Friday, May 14, 2021

Beauty is in the eye of the bee holder

Over the last year or so I've had the same conversation with Mrs AC quite a few times. The doorbell will go around 11am and Mrs AC will state that it's the postman delivering something for her. Of course it's going to be for her as I hate shopping so much that I actually don't even like doing it online.

But anyway, the conversation usually goes something like this:
AC: what have you been buying now?
Mrs AC: something I really need, it's a ravioli maker / remote control hairdryer / phlogiston detector (insert other device which looks really snazzy but has virtually no use and will be used once before spending the rest of eternity hidden in a drawer)
AC: that's nice (whilst in my head I'm trying to figure out which drawer it's going to be deposited into in about 3 hours time)

If we both die in a freak accident whoever has the pleasure of emptying our house is going to think that we were a pair of utter nutters when they find out how much tat is secreted about the house. I might just leave a couple of notes in the aforementioned tat drawers absolving myself from any responsibility in order that my obituary doesn't read "Tat collector dies in alcohol fuelled idiocy." When I do get written up I want it to read: His last words were "what could possibly go wrong - watch this!"

So when the doorbell rang at 11am one day a couple of weeks ago I hadn't anticipated the next words out of Mrs AC's mouth: "Who can that be?"

Seriously woman? You've spent so much time with him over the last year that I'm surprised you don't know how many sugars he likes in his tea and his entire life story.

**Data for review:**
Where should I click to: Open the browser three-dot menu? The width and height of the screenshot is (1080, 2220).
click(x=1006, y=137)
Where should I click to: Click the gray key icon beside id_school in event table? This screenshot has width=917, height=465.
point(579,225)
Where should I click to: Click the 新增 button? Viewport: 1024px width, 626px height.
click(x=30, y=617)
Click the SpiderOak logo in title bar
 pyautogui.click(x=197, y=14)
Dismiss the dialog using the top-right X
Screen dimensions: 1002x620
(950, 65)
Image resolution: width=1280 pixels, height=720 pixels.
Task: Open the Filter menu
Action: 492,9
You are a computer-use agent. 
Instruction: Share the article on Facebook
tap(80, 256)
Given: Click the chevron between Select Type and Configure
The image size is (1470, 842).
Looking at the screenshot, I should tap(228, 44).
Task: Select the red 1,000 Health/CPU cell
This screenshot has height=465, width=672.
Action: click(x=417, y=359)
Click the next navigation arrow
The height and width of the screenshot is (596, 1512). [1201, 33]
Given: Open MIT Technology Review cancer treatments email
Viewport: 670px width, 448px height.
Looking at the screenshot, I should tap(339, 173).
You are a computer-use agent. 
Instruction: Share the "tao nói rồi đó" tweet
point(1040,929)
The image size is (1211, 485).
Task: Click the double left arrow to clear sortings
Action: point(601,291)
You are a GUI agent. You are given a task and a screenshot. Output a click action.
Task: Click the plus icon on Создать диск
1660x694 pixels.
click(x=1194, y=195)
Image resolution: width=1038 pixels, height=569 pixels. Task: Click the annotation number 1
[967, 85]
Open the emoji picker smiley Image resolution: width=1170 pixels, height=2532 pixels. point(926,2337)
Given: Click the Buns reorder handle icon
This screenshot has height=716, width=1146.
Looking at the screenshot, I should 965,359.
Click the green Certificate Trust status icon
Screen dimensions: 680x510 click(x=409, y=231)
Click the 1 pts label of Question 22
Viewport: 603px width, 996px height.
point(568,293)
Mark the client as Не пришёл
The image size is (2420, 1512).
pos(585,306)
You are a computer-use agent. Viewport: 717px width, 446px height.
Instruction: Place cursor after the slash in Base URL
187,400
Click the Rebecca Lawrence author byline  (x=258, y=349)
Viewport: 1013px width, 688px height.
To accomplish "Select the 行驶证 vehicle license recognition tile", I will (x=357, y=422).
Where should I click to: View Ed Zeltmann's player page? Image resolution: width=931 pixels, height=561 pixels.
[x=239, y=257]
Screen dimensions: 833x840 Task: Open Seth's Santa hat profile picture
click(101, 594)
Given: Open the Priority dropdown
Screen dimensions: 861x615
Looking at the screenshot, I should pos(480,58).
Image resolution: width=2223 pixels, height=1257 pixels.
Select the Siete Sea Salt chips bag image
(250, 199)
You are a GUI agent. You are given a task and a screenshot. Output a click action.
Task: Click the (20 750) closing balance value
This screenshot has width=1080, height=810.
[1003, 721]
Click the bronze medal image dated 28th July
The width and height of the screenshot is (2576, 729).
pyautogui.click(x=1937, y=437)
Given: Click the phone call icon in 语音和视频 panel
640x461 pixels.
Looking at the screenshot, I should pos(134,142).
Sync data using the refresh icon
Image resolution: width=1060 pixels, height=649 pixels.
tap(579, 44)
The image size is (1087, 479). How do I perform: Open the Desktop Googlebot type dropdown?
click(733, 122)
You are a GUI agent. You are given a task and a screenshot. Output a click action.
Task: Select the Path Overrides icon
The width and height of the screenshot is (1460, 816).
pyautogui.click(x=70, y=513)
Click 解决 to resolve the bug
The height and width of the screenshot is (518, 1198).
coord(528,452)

**What the task asks:** List the devices Mrs AC names as her purchases in the blog post "Beauty is in the eye of the bee holder."

**Answer to this task:** A ravioli maker, a remote control hairdryer, and a phlogiston detector.